Please output all of the entries exactly and omit any images they hold.

Stored records

········

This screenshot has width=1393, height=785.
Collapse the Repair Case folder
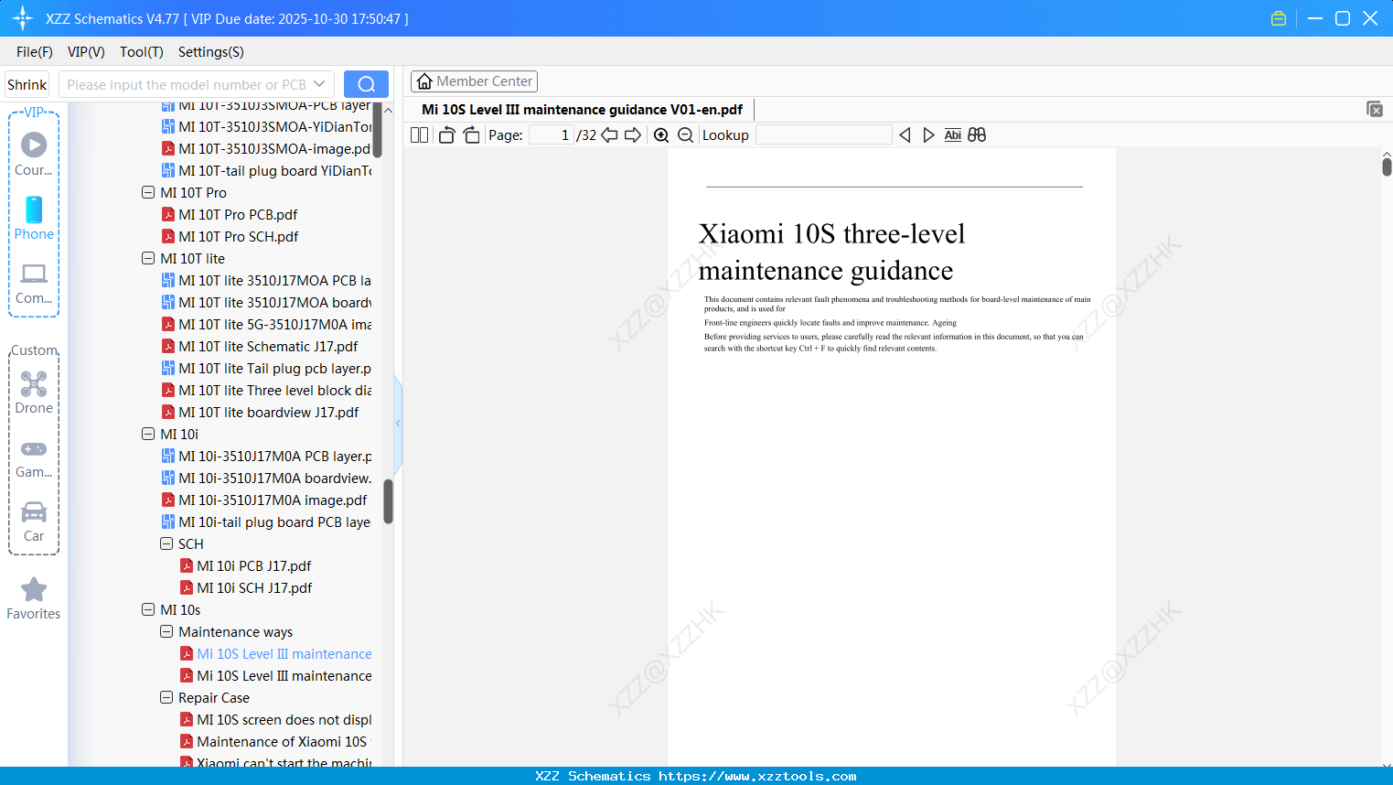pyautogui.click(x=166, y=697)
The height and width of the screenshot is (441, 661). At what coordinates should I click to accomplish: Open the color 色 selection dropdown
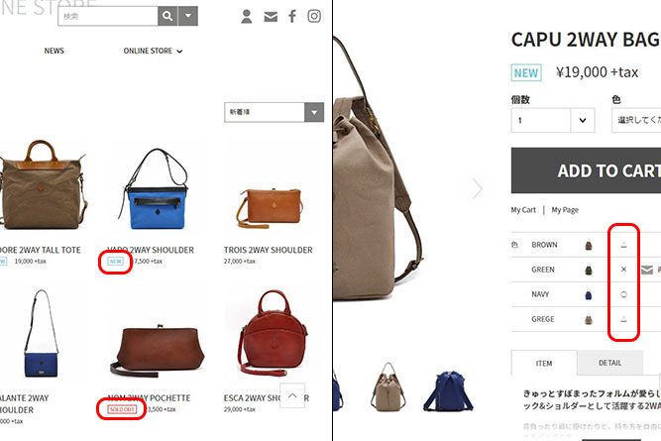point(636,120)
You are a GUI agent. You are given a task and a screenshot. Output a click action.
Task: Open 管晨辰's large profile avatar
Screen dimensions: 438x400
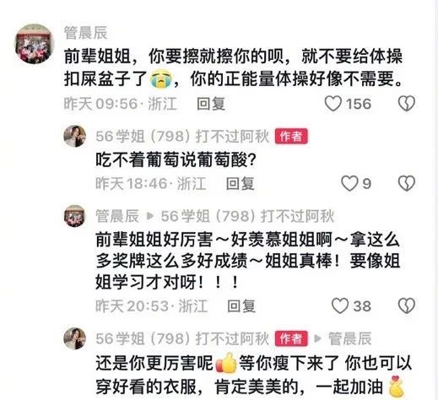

········

REPLY:
This screenshot has width=1393, height=785.
Collapse the Repair Case folder
pyautogui.click(x=166, y=697)
The height and width of the screenshot is (441, 661). At what coordinates should I click to accomplish: Open the color 色 selection dropdown
point(636,120)
You are a GUI agent. You are given a task and a screenshot. Output a click action.
Task: Open 管晨辰's large profile avatar
Screen dimensions: 438x400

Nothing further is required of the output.